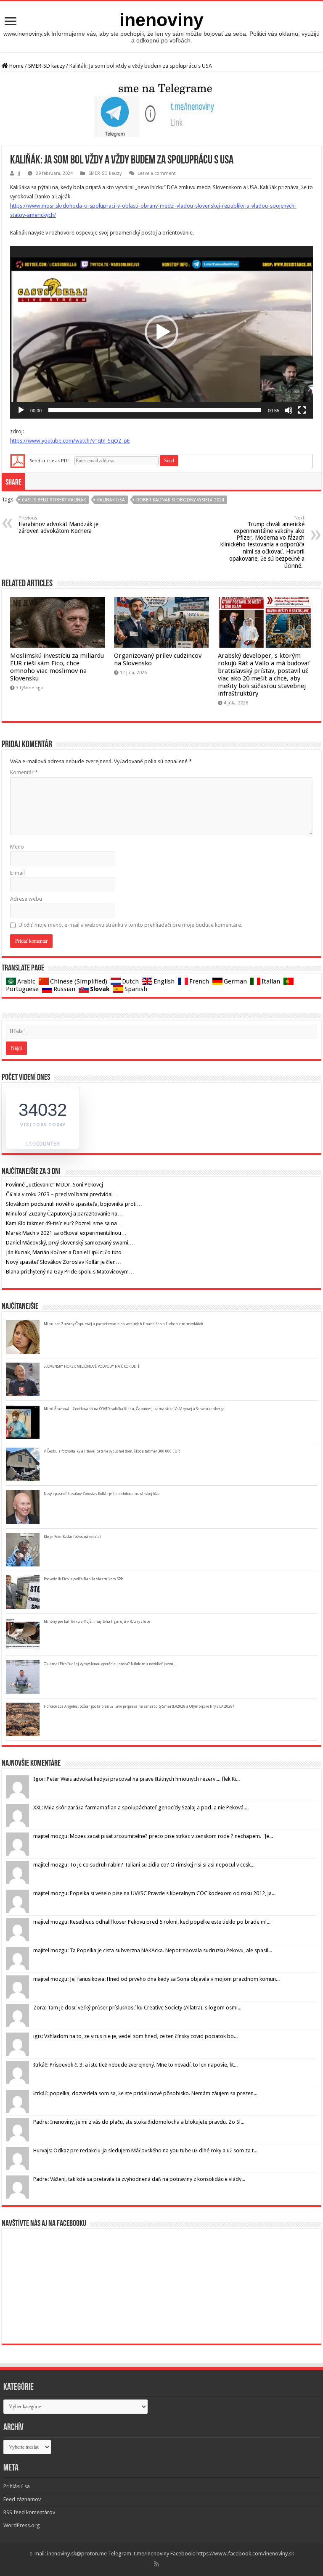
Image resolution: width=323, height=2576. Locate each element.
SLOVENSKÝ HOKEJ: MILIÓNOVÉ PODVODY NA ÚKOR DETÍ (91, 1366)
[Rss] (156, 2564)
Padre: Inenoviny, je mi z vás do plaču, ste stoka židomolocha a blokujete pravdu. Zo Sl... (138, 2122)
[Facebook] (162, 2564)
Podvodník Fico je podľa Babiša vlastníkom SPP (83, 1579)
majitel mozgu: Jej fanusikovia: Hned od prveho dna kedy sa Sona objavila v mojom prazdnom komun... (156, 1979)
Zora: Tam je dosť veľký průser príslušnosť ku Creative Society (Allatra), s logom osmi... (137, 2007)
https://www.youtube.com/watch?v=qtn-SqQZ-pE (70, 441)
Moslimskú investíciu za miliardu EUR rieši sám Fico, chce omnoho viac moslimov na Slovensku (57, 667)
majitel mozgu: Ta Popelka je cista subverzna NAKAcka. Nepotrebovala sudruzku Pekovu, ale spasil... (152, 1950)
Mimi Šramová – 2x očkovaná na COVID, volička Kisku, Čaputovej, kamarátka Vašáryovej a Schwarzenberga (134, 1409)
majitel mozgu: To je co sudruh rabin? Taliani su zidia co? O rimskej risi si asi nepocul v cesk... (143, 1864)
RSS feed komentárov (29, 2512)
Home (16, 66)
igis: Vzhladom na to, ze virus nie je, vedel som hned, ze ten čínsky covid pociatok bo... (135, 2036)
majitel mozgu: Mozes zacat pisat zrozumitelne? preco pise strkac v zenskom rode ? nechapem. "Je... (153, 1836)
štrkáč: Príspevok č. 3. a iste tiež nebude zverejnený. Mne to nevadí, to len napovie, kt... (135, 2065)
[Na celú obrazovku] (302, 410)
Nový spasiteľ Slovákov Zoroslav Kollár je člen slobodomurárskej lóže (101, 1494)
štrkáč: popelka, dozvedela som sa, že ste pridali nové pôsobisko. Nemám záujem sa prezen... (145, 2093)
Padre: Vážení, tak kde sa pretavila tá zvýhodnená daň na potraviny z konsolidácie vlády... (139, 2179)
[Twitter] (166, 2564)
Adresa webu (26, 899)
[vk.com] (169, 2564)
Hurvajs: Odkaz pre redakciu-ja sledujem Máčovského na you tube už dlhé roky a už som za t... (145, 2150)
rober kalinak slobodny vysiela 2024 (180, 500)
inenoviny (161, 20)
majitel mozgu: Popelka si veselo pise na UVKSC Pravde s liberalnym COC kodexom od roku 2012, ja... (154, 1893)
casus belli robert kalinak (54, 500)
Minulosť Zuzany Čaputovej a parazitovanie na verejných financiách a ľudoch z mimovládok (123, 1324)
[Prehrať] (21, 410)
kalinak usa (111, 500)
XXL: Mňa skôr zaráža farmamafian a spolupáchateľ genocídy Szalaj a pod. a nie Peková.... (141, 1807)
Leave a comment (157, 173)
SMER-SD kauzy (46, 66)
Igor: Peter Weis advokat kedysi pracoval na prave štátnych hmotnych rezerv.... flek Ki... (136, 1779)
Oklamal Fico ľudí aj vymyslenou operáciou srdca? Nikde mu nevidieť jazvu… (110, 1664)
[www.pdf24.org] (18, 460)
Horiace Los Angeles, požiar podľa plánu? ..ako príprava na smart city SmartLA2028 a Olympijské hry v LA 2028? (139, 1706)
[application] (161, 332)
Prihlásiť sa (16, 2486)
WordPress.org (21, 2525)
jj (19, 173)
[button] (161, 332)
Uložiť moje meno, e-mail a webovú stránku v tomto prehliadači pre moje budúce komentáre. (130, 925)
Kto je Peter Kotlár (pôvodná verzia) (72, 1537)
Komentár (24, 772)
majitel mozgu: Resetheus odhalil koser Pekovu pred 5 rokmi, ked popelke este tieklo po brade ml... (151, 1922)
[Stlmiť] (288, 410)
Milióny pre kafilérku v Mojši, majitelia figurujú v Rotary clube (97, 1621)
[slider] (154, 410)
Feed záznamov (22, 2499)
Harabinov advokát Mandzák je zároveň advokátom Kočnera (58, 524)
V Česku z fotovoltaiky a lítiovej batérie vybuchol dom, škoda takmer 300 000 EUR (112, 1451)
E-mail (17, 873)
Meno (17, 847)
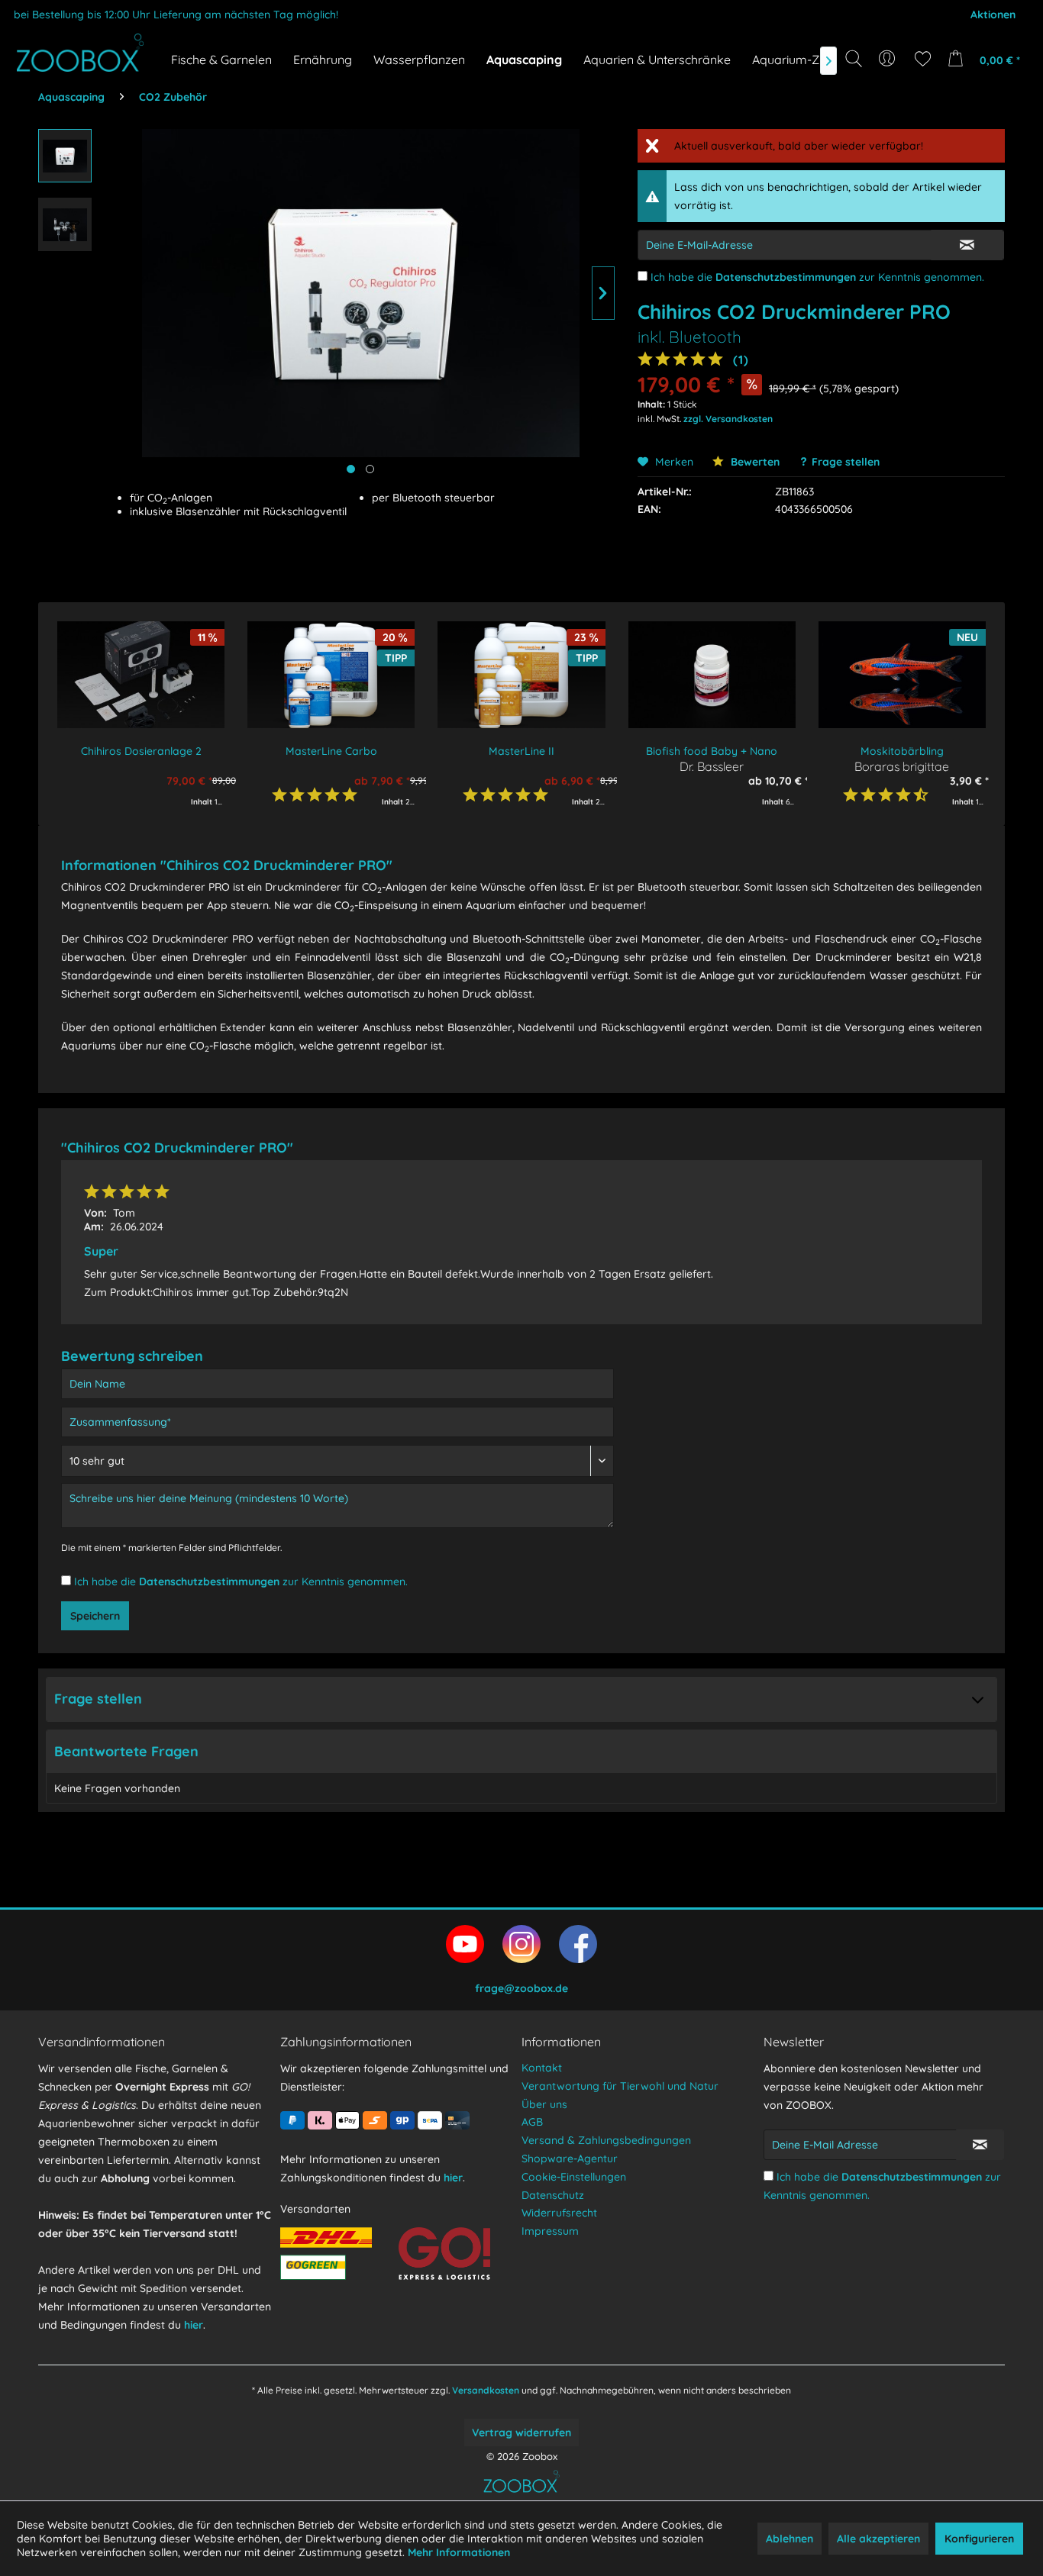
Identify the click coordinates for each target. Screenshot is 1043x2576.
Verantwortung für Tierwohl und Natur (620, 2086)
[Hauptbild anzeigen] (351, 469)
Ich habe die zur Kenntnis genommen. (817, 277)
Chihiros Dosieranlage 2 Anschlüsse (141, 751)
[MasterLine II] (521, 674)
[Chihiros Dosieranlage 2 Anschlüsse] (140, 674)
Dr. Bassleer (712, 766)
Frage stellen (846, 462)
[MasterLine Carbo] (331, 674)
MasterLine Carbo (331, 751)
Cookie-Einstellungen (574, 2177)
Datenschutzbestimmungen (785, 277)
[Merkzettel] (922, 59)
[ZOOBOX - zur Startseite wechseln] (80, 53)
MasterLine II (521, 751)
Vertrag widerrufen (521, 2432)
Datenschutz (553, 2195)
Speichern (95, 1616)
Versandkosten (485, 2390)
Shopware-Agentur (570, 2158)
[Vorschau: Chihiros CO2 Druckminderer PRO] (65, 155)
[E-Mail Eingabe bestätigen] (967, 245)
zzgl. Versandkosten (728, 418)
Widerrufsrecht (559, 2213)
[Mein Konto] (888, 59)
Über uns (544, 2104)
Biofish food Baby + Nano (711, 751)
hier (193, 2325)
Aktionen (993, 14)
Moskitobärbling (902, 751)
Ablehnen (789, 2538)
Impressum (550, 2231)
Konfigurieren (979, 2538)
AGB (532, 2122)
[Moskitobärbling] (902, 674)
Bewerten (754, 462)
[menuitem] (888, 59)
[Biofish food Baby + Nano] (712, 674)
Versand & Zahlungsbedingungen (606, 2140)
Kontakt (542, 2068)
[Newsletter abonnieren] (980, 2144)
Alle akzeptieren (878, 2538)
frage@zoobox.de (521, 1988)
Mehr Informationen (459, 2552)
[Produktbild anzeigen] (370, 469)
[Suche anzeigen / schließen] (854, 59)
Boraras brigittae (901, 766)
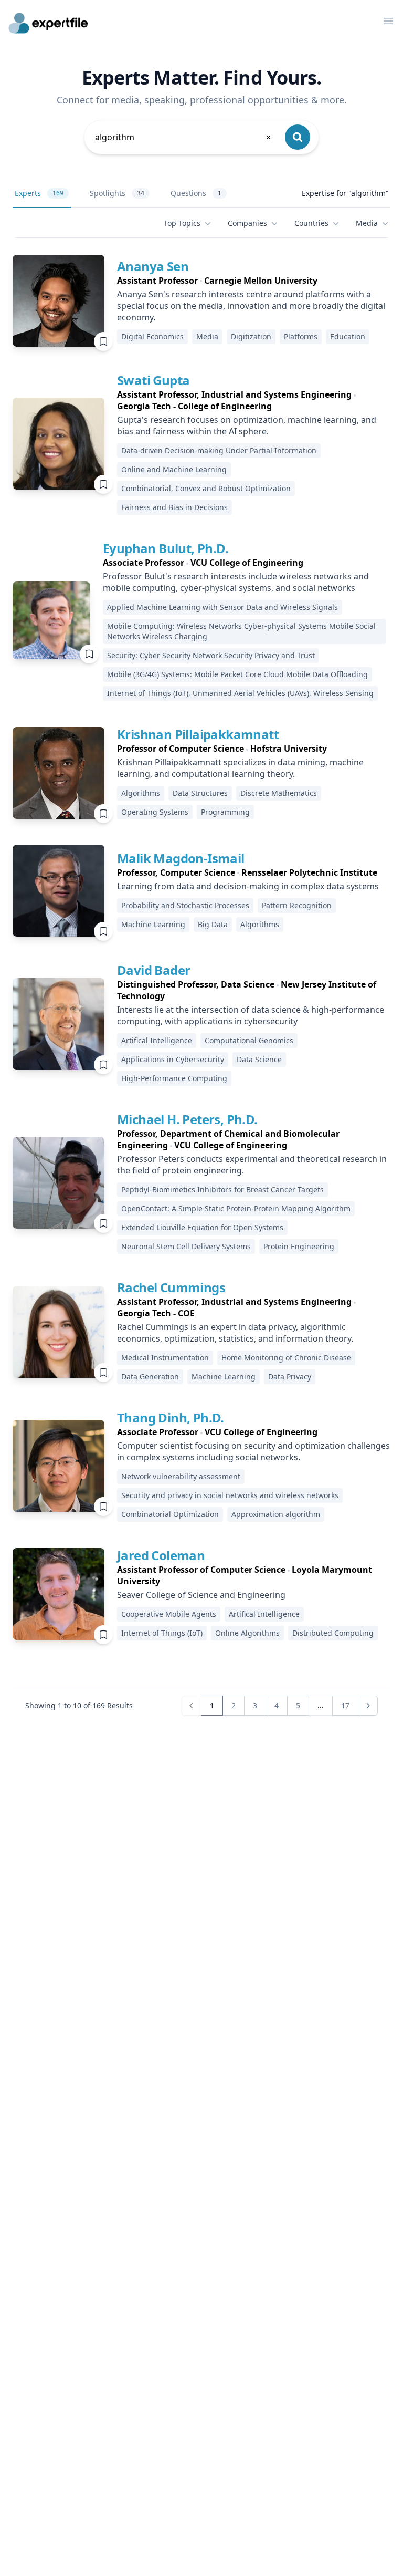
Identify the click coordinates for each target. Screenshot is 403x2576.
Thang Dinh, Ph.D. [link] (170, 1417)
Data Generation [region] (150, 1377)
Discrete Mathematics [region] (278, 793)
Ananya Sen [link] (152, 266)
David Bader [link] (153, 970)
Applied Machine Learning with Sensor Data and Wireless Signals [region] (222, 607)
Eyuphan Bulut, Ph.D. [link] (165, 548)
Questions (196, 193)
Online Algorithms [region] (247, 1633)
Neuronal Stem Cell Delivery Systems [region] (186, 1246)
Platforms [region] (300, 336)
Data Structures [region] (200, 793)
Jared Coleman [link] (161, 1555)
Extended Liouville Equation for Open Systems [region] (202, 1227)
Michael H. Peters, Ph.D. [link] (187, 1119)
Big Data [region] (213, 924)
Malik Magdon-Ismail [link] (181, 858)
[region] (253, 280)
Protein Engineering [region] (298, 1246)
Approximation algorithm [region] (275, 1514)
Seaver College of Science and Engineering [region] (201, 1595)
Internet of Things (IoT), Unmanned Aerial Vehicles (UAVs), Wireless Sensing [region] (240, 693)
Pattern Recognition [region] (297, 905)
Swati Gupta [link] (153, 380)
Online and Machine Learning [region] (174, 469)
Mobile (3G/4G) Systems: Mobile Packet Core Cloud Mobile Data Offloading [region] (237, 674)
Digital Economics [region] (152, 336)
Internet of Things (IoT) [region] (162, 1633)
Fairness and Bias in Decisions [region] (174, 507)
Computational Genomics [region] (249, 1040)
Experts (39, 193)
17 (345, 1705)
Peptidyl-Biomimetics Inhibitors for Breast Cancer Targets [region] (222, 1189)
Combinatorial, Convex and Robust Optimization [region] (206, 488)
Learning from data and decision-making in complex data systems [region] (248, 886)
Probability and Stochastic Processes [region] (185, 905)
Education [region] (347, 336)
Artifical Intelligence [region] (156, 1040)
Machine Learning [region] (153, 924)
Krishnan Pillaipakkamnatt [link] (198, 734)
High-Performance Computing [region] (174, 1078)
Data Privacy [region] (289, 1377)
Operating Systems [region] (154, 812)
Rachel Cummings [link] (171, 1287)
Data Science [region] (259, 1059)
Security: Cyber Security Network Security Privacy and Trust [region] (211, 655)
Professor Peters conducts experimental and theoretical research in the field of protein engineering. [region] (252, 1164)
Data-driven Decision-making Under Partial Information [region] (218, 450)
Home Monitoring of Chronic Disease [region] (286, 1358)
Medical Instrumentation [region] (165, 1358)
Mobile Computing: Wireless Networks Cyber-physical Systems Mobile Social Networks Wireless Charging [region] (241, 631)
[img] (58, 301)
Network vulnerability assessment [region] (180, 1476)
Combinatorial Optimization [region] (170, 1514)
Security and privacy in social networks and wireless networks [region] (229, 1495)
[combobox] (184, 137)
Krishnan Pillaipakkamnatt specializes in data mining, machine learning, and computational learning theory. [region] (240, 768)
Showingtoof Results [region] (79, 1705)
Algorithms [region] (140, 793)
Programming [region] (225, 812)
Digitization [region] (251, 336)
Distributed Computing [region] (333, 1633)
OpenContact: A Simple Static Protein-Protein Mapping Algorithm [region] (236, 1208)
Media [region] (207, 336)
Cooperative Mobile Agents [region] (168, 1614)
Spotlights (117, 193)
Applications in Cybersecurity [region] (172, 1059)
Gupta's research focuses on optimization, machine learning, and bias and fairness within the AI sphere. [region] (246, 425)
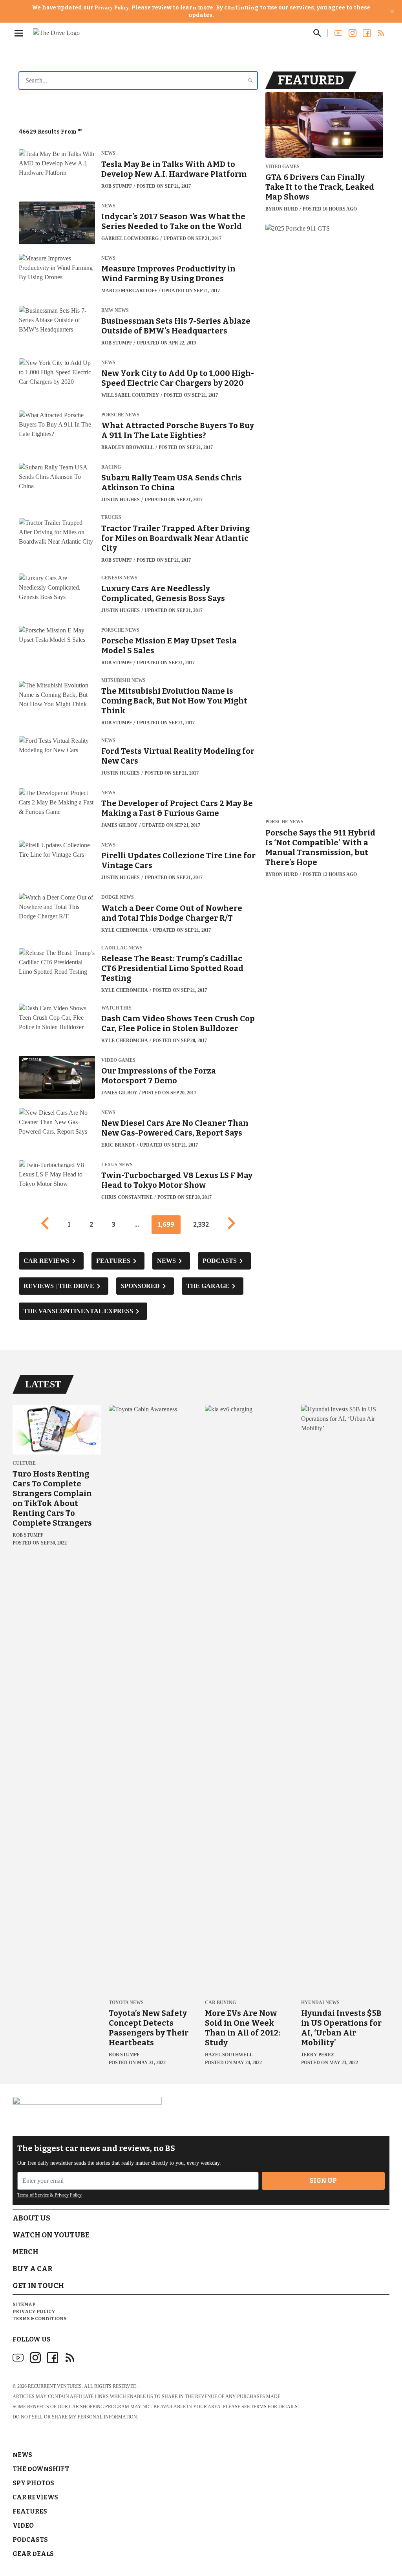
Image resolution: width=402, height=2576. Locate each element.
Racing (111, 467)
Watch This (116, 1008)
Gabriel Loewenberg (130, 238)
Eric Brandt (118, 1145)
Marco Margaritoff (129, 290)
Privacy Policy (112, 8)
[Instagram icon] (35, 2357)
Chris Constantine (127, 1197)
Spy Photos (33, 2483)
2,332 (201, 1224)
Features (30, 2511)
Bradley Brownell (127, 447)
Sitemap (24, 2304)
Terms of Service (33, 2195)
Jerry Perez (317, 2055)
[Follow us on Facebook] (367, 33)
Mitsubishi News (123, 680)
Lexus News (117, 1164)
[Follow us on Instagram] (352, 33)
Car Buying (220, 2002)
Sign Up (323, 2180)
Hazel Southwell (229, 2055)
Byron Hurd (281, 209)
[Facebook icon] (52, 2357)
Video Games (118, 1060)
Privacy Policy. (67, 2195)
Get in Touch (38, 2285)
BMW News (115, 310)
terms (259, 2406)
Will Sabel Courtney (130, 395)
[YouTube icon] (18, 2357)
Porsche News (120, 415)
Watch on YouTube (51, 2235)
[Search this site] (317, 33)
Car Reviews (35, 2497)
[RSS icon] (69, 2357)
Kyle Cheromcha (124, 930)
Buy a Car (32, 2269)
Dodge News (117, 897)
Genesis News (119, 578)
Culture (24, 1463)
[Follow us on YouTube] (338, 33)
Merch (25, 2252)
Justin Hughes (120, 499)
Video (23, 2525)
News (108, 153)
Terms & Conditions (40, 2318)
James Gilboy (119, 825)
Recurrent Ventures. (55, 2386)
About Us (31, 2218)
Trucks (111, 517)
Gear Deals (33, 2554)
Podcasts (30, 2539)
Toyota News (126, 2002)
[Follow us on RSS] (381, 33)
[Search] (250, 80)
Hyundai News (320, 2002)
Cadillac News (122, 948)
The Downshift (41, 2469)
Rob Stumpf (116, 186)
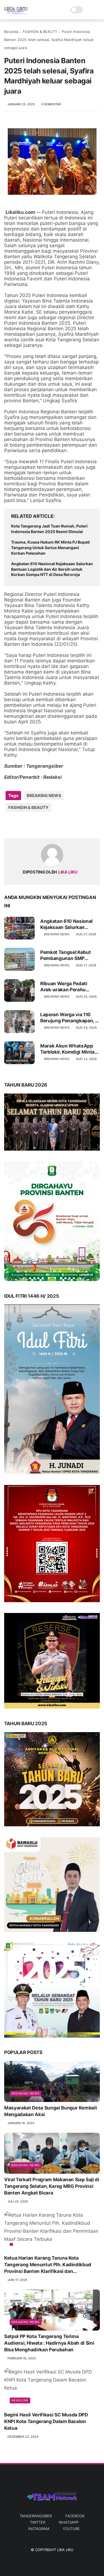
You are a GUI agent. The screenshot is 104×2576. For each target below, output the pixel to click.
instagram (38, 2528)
============
*EXERCISE*: Copy every line of the data above in which the string "Combinatorial" appears.

*REPLY TO THE TASK*:
Combinatorial, Convex and Robust Optimization [region] (206, 488)
Combinatorial Optimization [region] (170, 1514)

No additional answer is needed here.